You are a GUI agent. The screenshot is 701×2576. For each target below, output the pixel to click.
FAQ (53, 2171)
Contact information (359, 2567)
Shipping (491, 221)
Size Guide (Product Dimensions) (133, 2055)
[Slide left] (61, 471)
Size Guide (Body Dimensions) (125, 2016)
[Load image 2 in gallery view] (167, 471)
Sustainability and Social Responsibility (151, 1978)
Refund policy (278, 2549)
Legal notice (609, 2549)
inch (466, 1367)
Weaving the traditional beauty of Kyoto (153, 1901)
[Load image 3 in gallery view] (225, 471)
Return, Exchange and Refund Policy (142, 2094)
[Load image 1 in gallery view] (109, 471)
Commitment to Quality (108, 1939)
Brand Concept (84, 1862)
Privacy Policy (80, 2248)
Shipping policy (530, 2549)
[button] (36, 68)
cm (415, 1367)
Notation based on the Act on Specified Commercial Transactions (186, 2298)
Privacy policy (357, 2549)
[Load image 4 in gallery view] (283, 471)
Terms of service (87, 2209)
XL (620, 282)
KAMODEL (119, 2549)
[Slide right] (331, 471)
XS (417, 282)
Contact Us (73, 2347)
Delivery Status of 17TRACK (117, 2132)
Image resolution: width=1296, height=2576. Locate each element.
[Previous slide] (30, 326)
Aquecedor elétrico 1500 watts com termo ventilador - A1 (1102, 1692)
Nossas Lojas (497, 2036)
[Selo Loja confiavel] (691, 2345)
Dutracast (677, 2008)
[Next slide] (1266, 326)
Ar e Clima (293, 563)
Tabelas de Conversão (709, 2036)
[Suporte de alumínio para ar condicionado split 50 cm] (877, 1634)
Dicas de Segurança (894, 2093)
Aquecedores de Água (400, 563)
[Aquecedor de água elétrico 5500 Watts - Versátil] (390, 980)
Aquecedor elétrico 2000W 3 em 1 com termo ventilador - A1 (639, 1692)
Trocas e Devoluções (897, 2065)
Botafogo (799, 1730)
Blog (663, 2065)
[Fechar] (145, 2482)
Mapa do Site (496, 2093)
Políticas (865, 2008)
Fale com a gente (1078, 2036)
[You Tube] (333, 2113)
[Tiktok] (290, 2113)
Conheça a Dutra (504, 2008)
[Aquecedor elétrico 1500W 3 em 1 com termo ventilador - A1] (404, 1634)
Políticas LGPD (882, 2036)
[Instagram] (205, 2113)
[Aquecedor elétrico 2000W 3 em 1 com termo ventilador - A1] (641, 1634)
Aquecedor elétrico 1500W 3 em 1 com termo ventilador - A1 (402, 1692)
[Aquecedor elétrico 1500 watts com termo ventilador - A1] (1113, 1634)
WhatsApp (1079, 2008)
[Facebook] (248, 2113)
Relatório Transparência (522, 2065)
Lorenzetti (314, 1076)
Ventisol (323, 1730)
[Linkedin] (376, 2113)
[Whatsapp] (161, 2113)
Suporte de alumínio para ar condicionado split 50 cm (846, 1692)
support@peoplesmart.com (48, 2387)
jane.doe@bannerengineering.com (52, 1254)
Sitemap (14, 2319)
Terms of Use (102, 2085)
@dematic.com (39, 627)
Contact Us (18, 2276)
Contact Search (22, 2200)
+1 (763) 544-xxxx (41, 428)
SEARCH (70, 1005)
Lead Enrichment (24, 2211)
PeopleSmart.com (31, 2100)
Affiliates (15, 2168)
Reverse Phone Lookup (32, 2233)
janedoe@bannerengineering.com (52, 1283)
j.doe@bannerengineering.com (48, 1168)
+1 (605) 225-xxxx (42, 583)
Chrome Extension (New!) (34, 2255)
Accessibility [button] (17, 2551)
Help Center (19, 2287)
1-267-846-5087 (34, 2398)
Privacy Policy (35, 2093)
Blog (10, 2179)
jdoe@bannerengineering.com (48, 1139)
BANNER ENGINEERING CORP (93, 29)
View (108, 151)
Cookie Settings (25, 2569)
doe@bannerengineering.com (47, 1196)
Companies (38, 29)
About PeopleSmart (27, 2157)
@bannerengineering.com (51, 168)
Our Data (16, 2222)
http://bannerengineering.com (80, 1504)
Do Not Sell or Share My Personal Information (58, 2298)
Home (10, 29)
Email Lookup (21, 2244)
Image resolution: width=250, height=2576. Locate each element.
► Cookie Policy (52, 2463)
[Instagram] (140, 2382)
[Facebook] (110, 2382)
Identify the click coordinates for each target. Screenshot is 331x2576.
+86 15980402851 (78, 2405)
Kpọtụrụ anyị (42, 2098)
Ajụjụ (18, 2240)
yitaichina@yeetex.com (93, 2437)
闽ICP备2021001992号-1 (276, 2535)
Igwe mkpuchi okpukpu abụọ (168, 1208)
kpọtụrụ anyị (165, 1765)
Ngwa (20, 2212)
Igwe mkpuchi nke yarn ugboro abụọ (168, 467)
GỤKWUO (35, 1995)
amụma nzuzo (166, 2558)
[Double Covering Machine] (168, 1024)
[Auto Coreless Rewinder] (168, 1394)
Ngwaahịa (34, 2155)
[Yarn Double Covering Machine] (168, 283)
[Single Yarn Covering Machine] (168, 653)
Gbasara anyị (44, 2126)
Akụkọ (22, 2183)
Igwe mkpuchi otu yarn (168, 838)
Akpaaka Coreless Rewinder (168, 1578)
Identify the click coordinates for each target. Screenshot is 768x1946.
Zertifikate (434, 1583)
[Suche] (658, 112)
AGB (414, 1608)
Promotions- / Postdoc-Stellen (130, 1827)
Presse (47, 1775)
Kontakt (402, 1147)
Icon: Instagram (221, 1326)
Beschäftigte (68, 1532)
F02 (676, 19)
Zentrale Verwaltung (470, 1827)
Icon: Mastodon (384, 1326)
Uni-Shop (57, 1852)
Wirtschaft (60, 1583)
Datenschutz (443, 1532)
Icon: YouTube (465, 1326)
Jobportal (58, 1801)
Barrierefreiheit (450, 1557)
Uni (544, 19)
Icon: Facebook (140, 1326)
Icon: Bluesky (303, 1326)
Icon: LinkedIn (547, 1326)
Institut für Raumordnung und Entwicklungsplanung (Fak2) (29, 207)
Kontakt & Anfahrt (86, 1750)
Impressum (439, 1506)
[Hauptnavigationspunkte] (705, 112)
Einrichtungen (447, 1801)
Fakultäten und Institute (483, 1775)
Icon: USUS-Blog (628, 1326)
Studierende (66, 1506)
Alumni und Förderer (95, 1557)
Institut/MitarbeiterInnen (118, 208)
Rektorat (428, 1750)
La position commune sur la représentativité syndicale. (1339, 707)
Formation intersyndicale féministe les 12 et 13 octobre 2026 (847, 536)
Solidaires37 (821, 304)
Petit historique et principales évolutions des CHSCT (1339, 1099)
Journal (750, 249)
****************
WHAT IS NEEDED — Each record must be returned in full and exactly.

WRITTEN RESPONSE —
You are a GUI agent. The screenshot is 701×2576. For each target below, output the pixel to click.
FAQ (53, 2171)
Contact information (359, 2567)
Shipping (491, 221)
Size Guide (Product Dimensions) (133, 2055)
[Slide left] (61, 471)
Size Guide (Body Dimensions) (125, 2016)
[Load image 2 in gallery view] (167, 471)
Sustainability and Social Responsibility (151, 1978)
Refund policy (278, 2549)
Legal notice (609, 2549)
inch (466, 1367)
Weaving the traditional beauty of Kyoto (153, 1901)
[Load image 3 in gallery view] (225, 471)
Return, Exchange and Refund Policy (142, 2094)
[Load image 1 in gallery view] (109, 471)
Commitment to Quality (108, 1939)
Brand Concept (84, 1862)
Privacy Policy (80, 2248)
Shipping policy (530, 2549)
[button] (36, 68)
cm (415, 1367)
Notation based on the Act on Specified Commercial Transactions (186, 2298)
Privacy policy (357, 2549)
[Load image 4 in gallery view] (283, 471)
Terms of service (87, 2209)
XL (620, 282)
KAMODEL (119, 2549)
[Slide right] (331, 471)
XS (417, 282)
Contact Us (73, 2347)
Delivery Status of 17TRACK (117, 2132)
Image resolution: width=1296, height=2576. Locate each element.
[Previous slide] (30, 326)
Aquecedor elétrico 1500 watts com termo ventilador - A1 (1102, 1692)
Nossas Lojas (497, 2036)
[Selo Loja confiavel] (691, 2345)
Dutracast (677, 2008)
[Next slide] (1266, 326)
Ar e Clima (293, 563)
Tabelas de Conversão (709, 2036)
[Suporte de alumínio para ar condicionado split 50 cm] (877, 1634)
Dicas de Segurança (894, 2093)
Aquecedores de Água (400, 563)
[Aquecedor de água elétrico 5500 Watts - Versátil] (390, 980)
Aquecedor elétrico 2000W 3 em 1 com termo ventilador - A1 (639, 1692)
Trocas e Devoluções (897, 2065)
Botafogo (799, 1730)
Blog (663, 2065)
[Fechar] (145, 2482)
Mapa do Site (496, 2093)
Políticas (865, 2008)
Fale com a gente (1078, 2036)
[You Tube] (333, 2113)
[Tiktok] (290, 2113)
Conheça a Dutra (504, 2008)
[Aquecedor elétrico 1500W 3 em 1 com termo ventilador - A1] (404, 1634)
Políticas LGPD (882, 2036)
[Instagram] (205, 2113)
[Aquecedor elétrico 2000W 3 em 1 com termo ventilador - A1] (641, 1634)
Aquecedor elétrico 1500W 3 em 1 com termo ventilador - A1 (402, 1692)
[Aquecedor elétrico 1500 watts com termo ventilador - A1] (1113, 1634)
WhatsApp (1079, 2008)
[Facebook] (248, 2113)
Relatório Transparência (522, 2065)
Lorenzetti (314, 1076)
Ventisol (323, 1730)
[Linkedin] (376, 2113)
[Whatsapp] (161, 2113)
Suporte de alumínio para ar condicionado split 50 cm (846, 1692)
support@peoplesmart.com (48, 2387)
jane.doe@bannerengineering.com (52, 1254)
Sitemap (14, 2319)
Terms of Use (102, 2085)
@dematic.com (39, 627)
Contact Us (18, 2276)
Contact Search (22, 2200)
+1 (763) 544-xxxx (41, 428)
SEARCH (70, 1005)
Lead Enrichment (24, 2211)
PeopleSmart.com (31, 2100)
Affiliates (15, 2168)
Reverse Phone Lookup (32, 2233)
janedoe@bannerengineering.com (52, 1283)
j.doe@bannerengineering.com (48, 1168)
+1 (605) 225-xxxx (42, 583)
Chrome Extension (New!) (34, 2255)
Accessibility [button] (17, 2551)
Help Center (19, 2287)
1-267-846-5087 (34, 2398)
Privacy Policy (35, 2093)
Blog (10, 2179)
jdoe@bannerengineering.com (48, 1139)
BANNER ENGINEERING CORP (93, 29)
View (108, 151)
Cookie Settings (25, 2569)
doe@bannerengineering.com (47, 1196)
Companies (38, 29)
About PeopleSmart (27, 2157)
@bannerengineering.com (51, 168)
Our Data (16, 2222)
http://bannerengineering.com (80, 1504)
Do Not Sell or Share My Personal Information (58, 2298)
Home (10, 29)
Email Lookup (21, 2244)
Image resolution: width=250, height=2576. Locate each element.
► Cookie Policy (52, 2463)
[Instagram] (140, 2382)
[Facebook] (110, 2382)
Identify the click coordinates for each target. Screenshot is 331x2576.
+86 15980402851 (78, 2405)
Kpọtụrụ anyị (42, 2098)
Ajụjụ (18, 2240)
yitaichina@yeetex.com (93, 2437)
闽ICP备2021001992号-1 (276, 2535)
Igwe mkpuchi okpukpu abụọ (168, 1208)
kpọtụrụ anyị (165, 1765)
Ngwa (20, 2212)
Igwe mkpuchi nke yarn ugboro abụọ (168, 467)
GỤKWUO (35, 1995)
amụma nzuzo (166, 2558)
[Double Covering Machine] (168, 1024)
[Auto Coreless Rewinder] (168, 1394)
Ngwaahịa (34, 2155)
[Yarn Double Covering Machine] (168, 283)
[Single Yarn Covering Machine] (168, 653)
Gbasara anyị (44, 2126)
Akụkọ (22, 2183)
Igwe mkpuchi otu yarn (168, 838)
Akpaaka Coreless Rewinder (168, 1578)
Identify the click coordinates for each target. Screenshot is 768x1946.
Zertifikate (434, 1583)
[Suche] (658, 112)
AGB (414, 1608)
Promotions- / Postdoc-Stellen (130, 1827)
Presse (47, 1775)
Kontakt (402, 1147)
Icon: Instagram (221, 1326)
Beschäftigte (68, 1532)
F02 (676, 19)
Zentrale Verwaltung (470, 1827)
Icon: Mastodon (384, 1326)
Uni-Shop (57, 1852)
Wirtschaft (60, 1583)
Datenschutz (443, 1532)
Icon: YouTube (465, 1326)
Jobportal (58, 1801)
Barrierefreiheit (450, 1557)
Uni (544, 19)
Icon: Facebook (140, 1326)
Icon: Bluesky (303, 1326)
Icon: LinkedIn (547, 1326)
Institut für Raumordnung und Entwicklungsplanung (Fak2) (29, 207)
Kontakt & Anfahrt (86, 1750)
Impressum (439, 1506)
[Hauptnavigationspunkte] (705, 112)
Einrichtungen (447, 1801)
Fakultäten und Institute (483, 1775)
Icon: USUS-Blog (628, 1326)
Studierende (66, 1506)
Alumni und Förderer (95, 1557)
Institut/MitarbeiterInnen (118, 208)
Rektorat (428, 1750)
La position commune sur la représentativité syndicale. (1339, 707)
Formation intersyndicale féministe les 12 et 13 octobre 2026 (847, 536)
Solidaires37 (821, 304)
Petit historique et principales évolutions des CHSCT (1339, 1099)
Journal (750, 249)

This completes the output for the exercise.